• Sonuç bulunamadı

2.4. İlgili Araştırmalar

2.4.1. Alan Dilini Kullanma ile İlgili Yapılan Araştırmalar

Kültür ve Turizm Bakanlığı ile birlikte üniversitelerin sanat tarihi bölümlerinin birçok değerli çalışması bulunmaktadır ancak bu çalışmalarda alan dili üzerinde durulmamıştır. Çıtrık (2009) tarafından yapılan değerlendirmede geleneksel el sanatı olarak kabul edilen halı, kilim gibi günümüzde sınırlı olarak devam eden el sanatlarının yanı sıra, fabrikasyon nedeniyle unutulmaya yüz tutmuş olan dokumacılık ve iplik üretimiyle ilgili terimler de yer almaktadır. Çalışma üç bölümden oluşmaktadır. Birinci bölüm genel bilgilerin verildiği “giriş” ve elde edilen dil malzemesinin toparlandığı “sözlük”, ikinci bölüm bu dil malzemesinin söz varlığı olarak oluşumlarının irdelendiği “inceleme”, üçüncü bölüm ise genel bir bakış açısıyla sunulan “sonuç” bölümüdür. Çalışma, tıpkı çeşitli meslek grubundan insanların kullandığı jargon gibi kadınların da el işi üretiminde kendi aralarında anlaşmalarını sağlayan ve o işi bilmeyen kimselerin kolaylıkla anlayamayacağı bir el işçiliği terminolojisine sahip olduklarını göstermesi, daha önemlisi el işi ürünlerin üretiminin günümüzde azalması nedeniyle yok olmak üzere olan pek çok söz varlığını bir araya getirmesi ve bu suretle muhafazasının sağlanması bakımından daha önceki çalışmalardan farklıdır. Bunların yanı sıra kadınların el işi ürünlere verdikleri isimler, onların isimlendirme eğilimlerini de ortaya koymaktadır.
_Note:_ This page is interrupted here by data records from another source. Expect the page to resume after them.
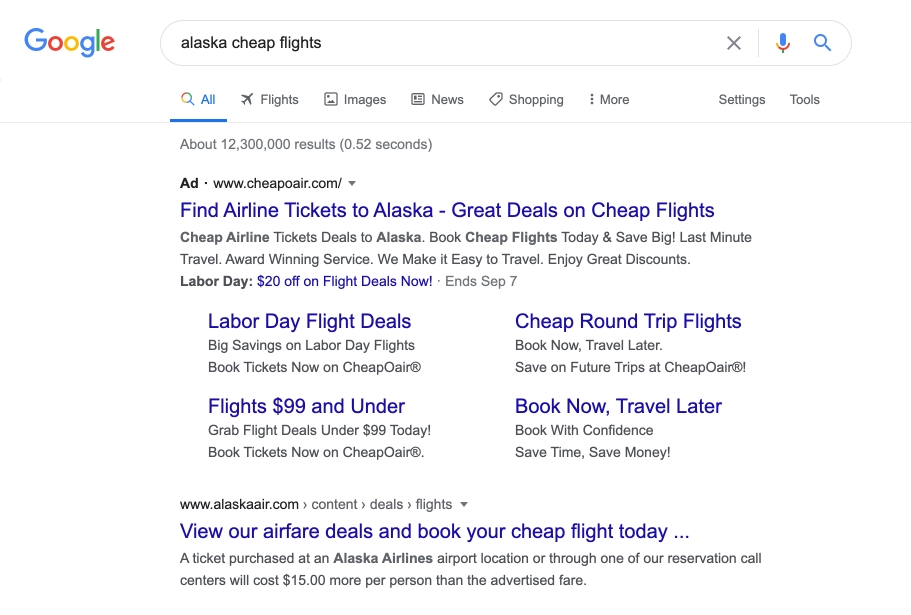Open the ad info dropdown next to cheapoair.com
Image resolution: width=911 pixels, height=615 pixels.
tap(352, 183)
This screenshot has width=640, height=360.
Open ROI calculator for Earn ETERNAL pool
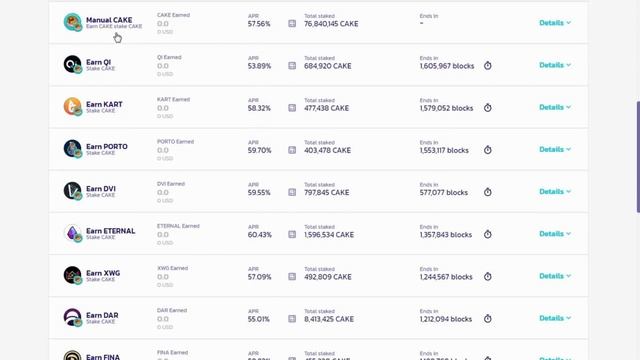[x=292, y=234]
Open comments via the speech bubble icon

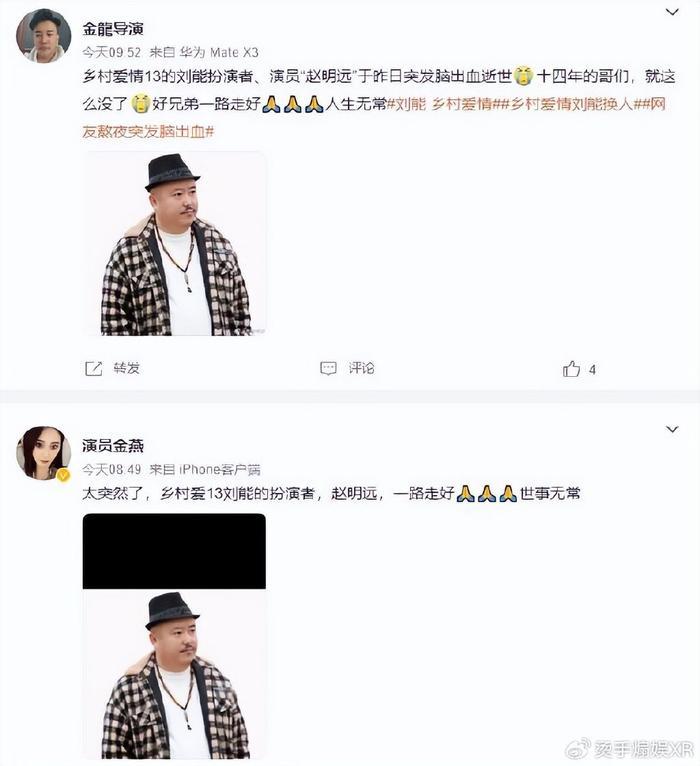coord(328,368)
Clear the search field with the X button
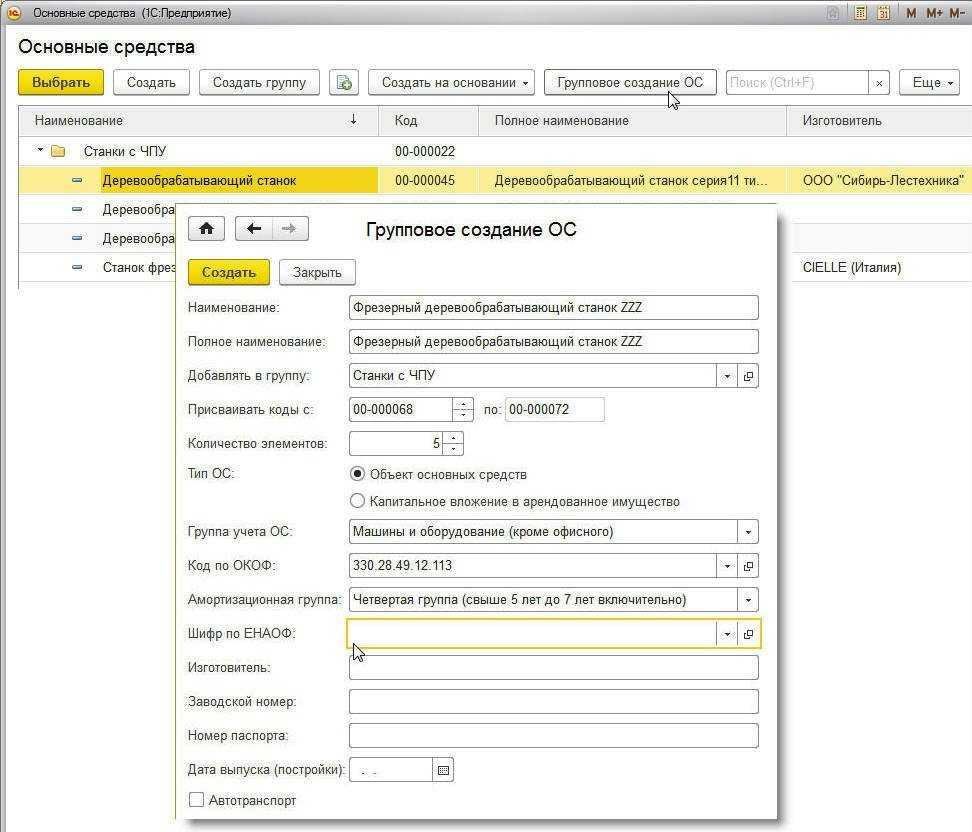The image size is (972, 832). 879,83
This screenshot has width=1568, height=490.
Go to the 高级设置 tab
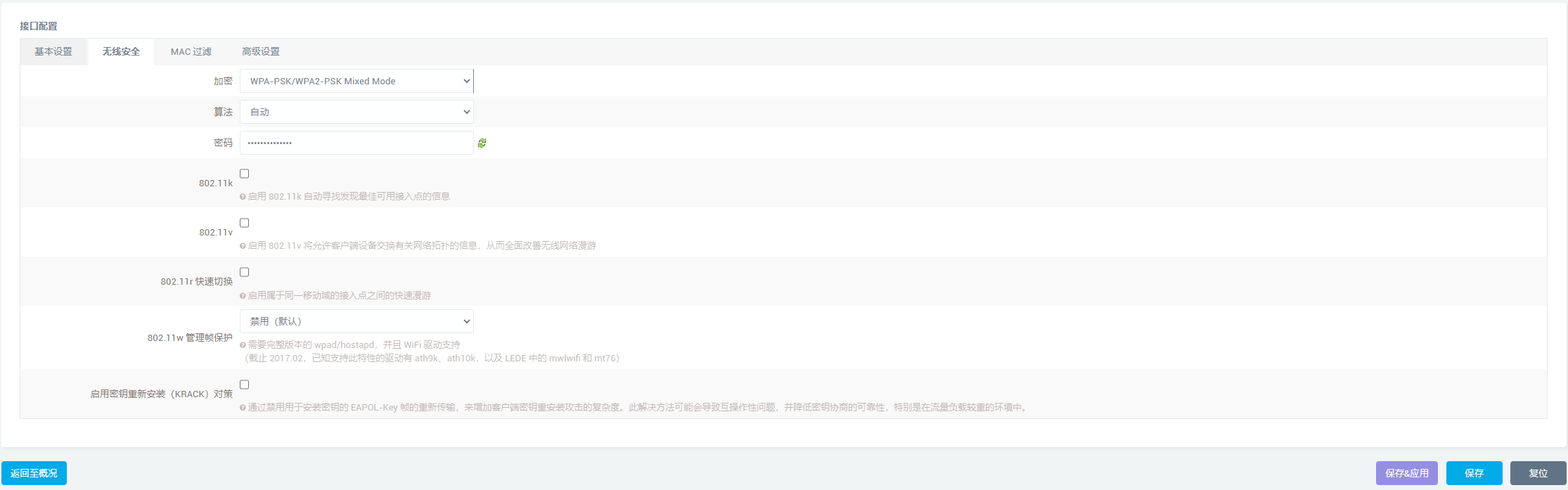tap(261, 51)
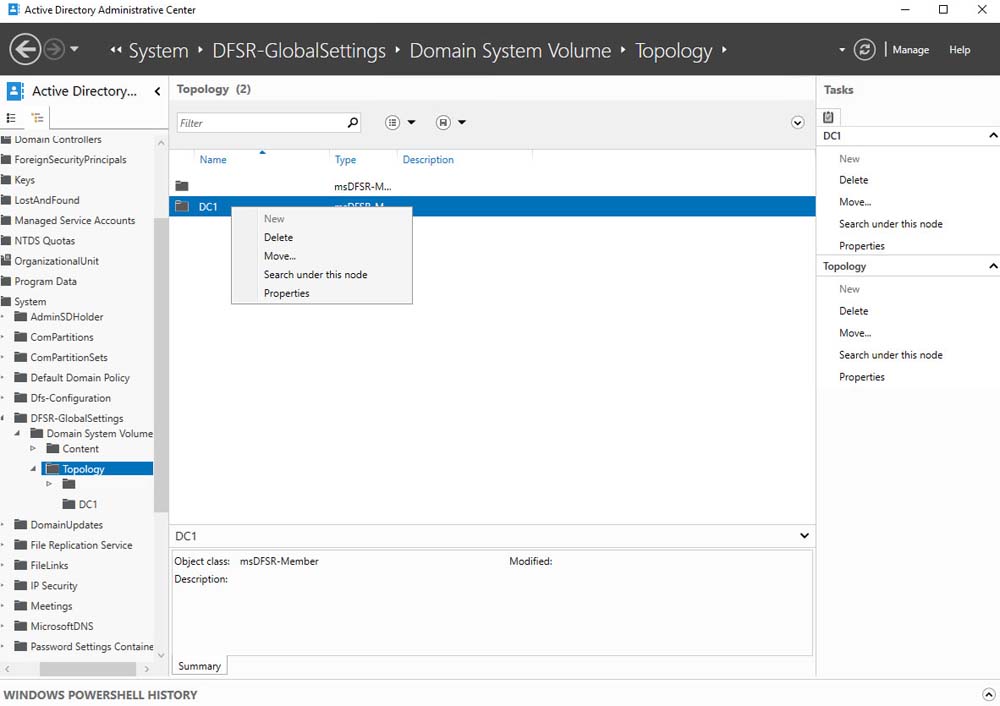Click the back navigation arrow
The width and height of the screenshot is (1000, 706).
pos(25,49)
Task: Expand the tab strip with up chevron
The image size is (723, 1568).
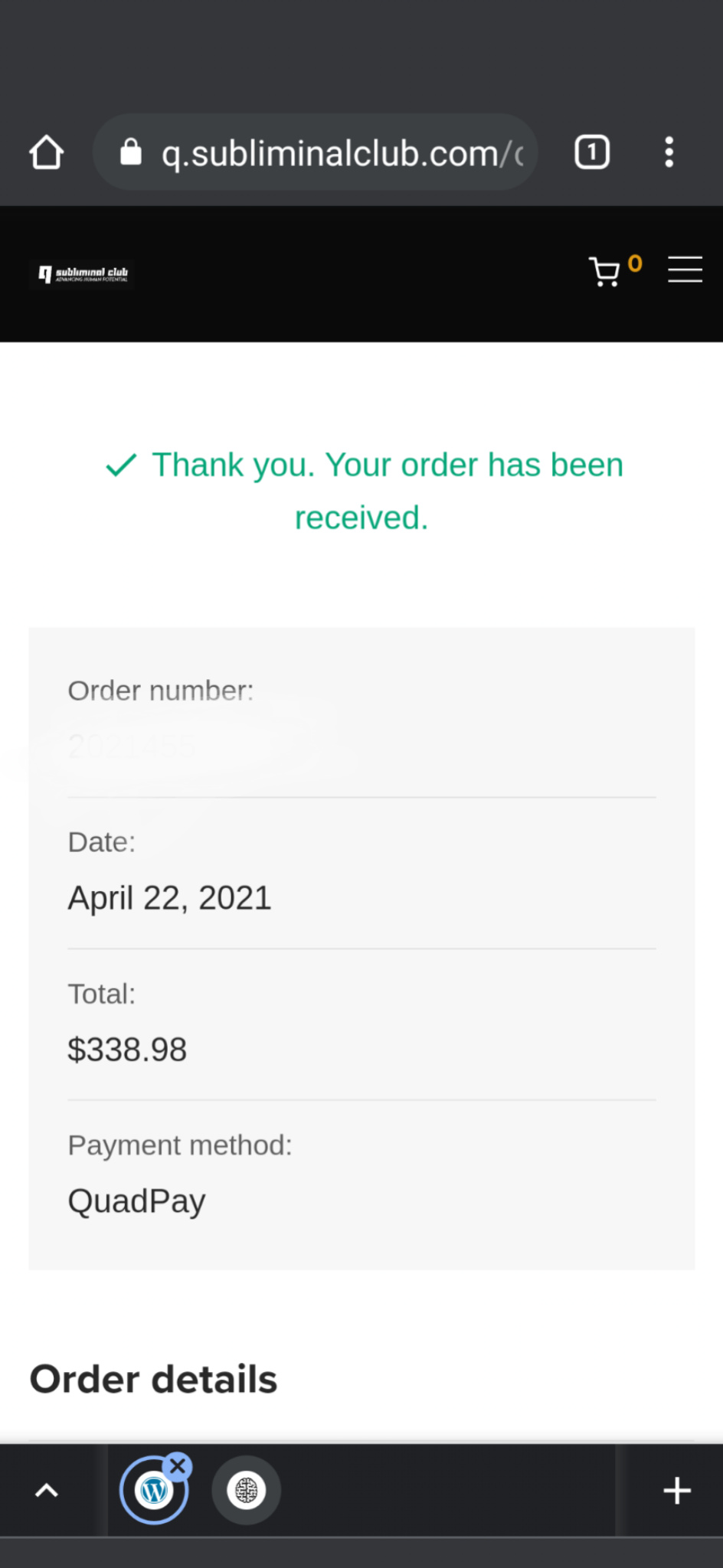Action: pos(47,1490)
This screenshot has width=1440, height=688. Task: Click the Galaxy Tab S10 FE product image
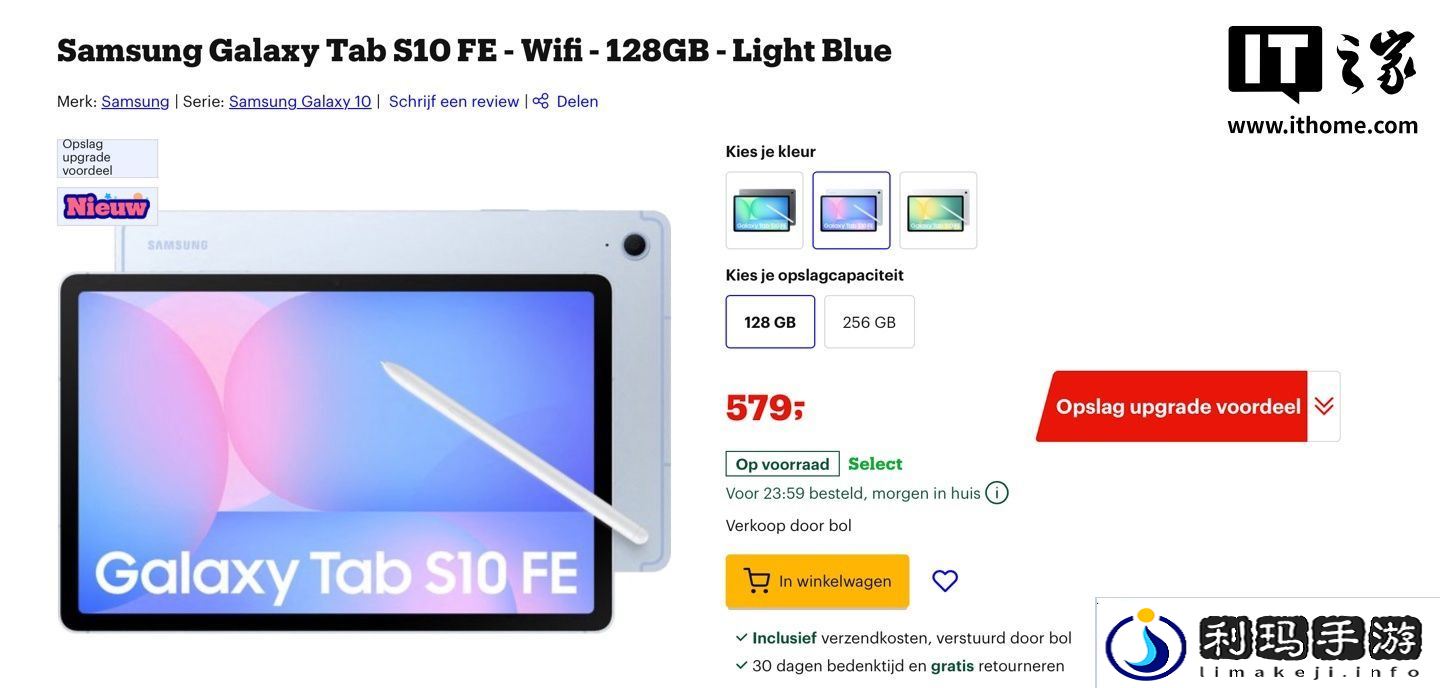tap(365, 421)
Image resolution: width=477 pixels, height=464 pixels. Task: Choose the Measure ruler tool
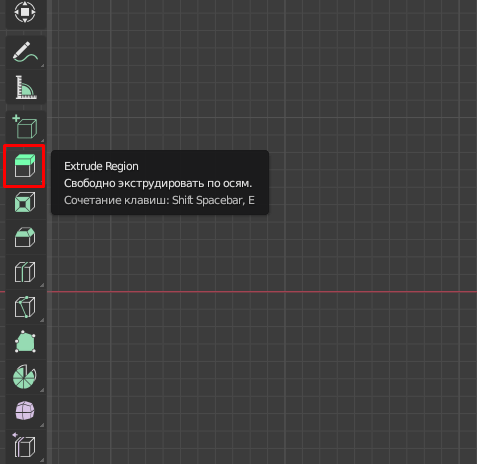pos(25,87)
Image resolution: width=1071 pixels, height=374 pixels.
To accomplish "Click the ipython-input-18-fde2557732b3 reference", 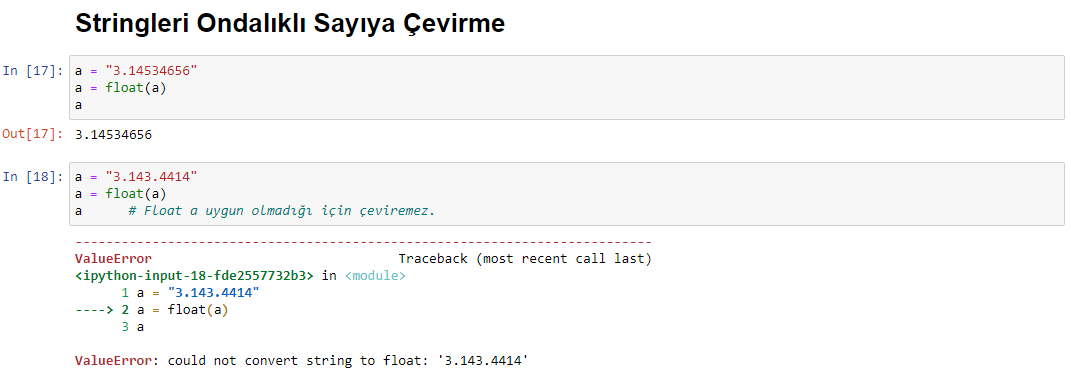I will point(195,276).
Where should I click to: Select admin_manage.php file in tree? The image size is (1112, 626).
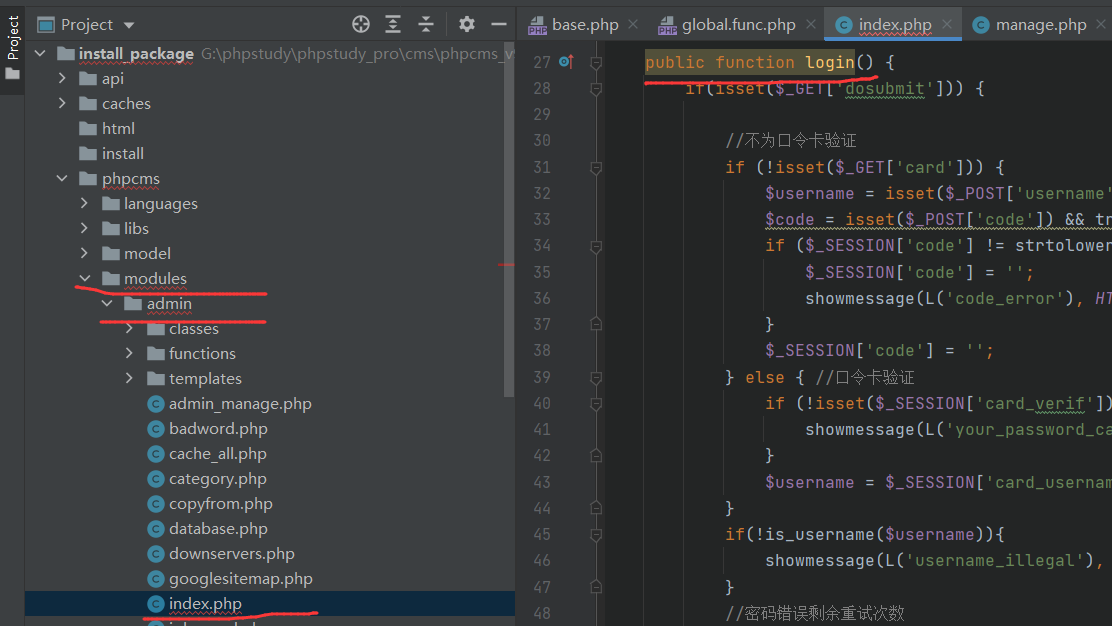pyautogui.click(x=239, y=404)
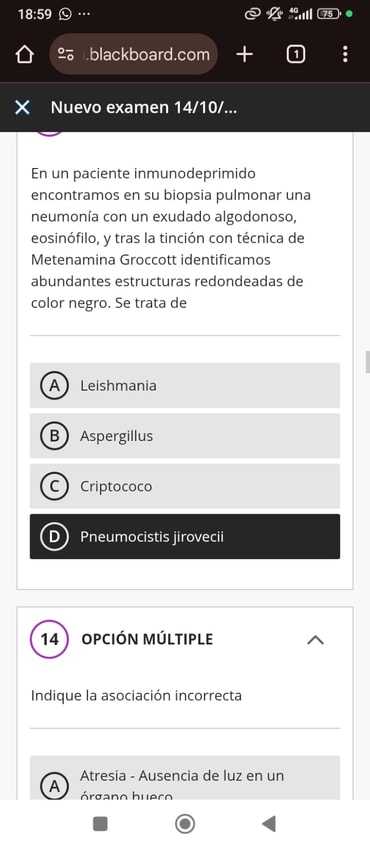Open the site settings icon in address bar
This screenshot has height=848, width=370.
tap(66, 55)
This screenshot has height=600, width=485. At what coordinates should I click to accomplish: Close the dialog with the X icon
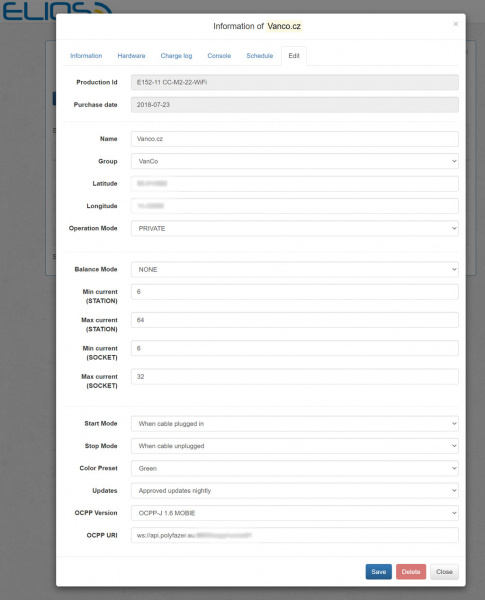coord(455,24)
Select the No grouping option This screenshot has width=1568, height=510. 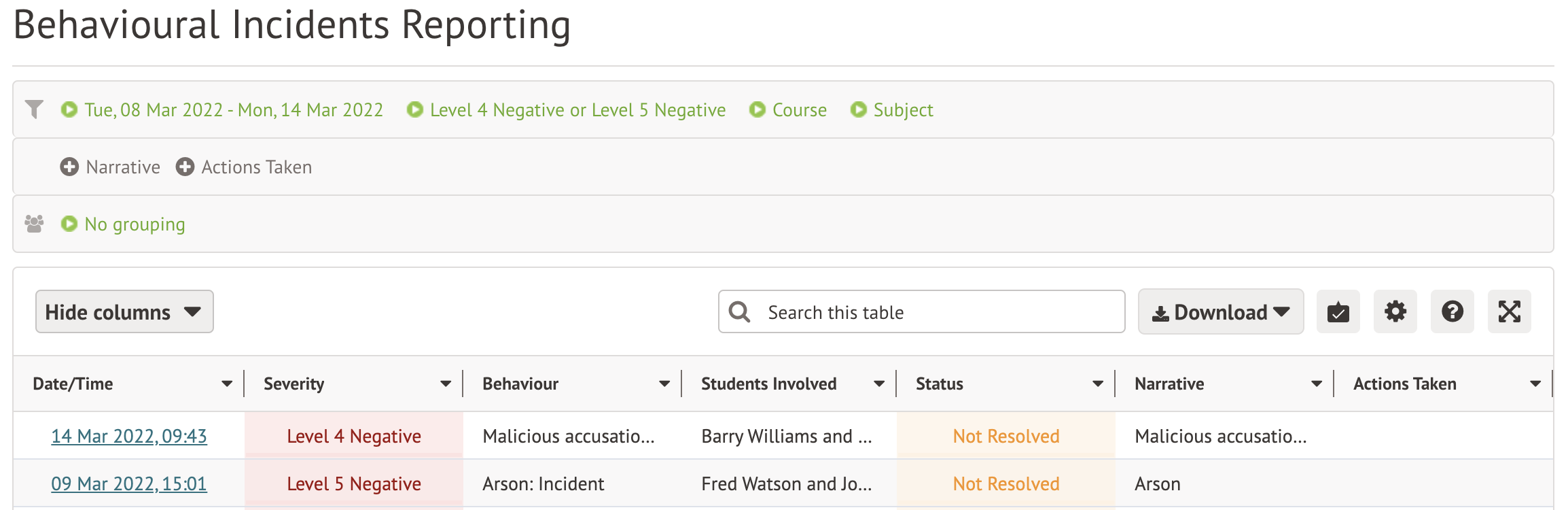coord(124,224)
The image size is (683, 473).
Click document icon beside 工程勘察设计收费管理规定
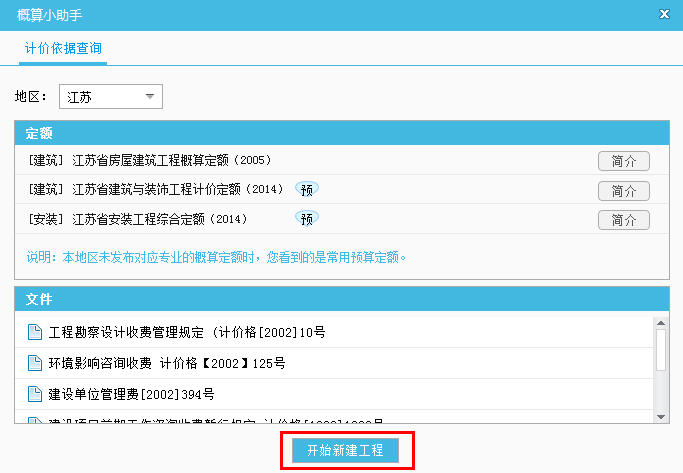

Erdoğan (2008) tarafından, müzik öğretmeni adaylarının, ses eğitim biliminin temel ilkeleri doğrultusunda yeterli bilgi ve beceriyi kazanıp kazanmadıklarını ve ses eğitimi ile ilgili terminolojiyi özümseyerek, mesleki dillerinde kullanılır hale getirip getirmediklerini tespit etmek amacıyla yapılan araştırmada öğrencilerin terim bilgisini ölçmek amacıyla

23

“Ses Eğitimi Terminolojisi Başarı Testi”, öğretim görevlilerinin ses eğitimi dersi terminolojisi ile ilgili görüşlerini araştırmak için ise “Öğretim Görevlileri Görüşme Formu” kullanılmıştır. Başarı Testi, Ege Bölgesi’nde bulunan üniversitelerin E.F.G.S.E.B. Müzik Eğitimi A.B.D.’da 2007-2008 Eğitim-Öğretim yılında öğrenim görmekte olan 2, 3 ve 4.sınıf öğrencilerine uygulanmıştır. Araştırma sonunda, öğretmen adaylarının ses eğitimi ile ilgili terimler konusundaki yeterliliklerinin orta düzeyde olduğu saptanmıştır. Yeterliliklerin üniversitelere ve cinsiyetlere göre farklılık gösterirken, sınıflara ve mezun oldukları lisenin türüne göre farklılık göstermediği tespit edilmiştir.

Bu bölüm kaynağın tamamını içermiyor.